Selected passage:
*** Begin section ***

When ironist Paul (James Uva) and more reflective Dave (Sean Pratt) begin the action by licking the shaft of a bong to see if you can taste the plastic, it feels as though we’re starting a slacker comedy in Jump/Cut, which runs through Saturday, Feb. 15, at Central New York Playhouse. Playwright Neena Beber, a former television writer, who premiered Jump/Cut in 2003, is just being coy with us, however.
The boys are really exploring the nature and the taste of experience as raw material for art. Both hunger to create: Dave as a novelist and Paul as a filmmaker. The film (actually video) that Paul makes of Dave unfolds before our eyes and then is projected above the players at the rear of the stage. Reconciling what the live characters say before us and what their projected images say is much of what Jump/Cut is about.

*** End section ***

Study material:

*** Begin section ***

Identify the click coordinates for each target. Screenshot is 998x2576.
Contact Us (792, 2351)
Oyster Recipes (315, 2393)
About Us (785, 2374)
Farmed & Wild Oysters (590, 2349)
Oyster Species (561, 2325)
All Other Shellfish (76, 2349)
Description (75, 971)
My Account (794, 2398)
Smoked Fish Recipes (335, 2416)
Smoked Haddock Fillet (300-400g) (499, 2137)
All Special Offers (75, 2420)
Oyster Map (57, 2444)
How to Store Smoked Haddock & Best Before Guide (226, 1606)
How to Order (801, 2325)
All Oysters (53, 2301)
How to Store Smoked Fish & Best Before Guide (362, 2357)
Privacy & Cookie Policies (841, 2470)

*** End section ***

In the Jump/Cut review, what kind of artist does Paul hunger to be? These lines are separate material, apart from the Jump/Cut review.

A filmmaker.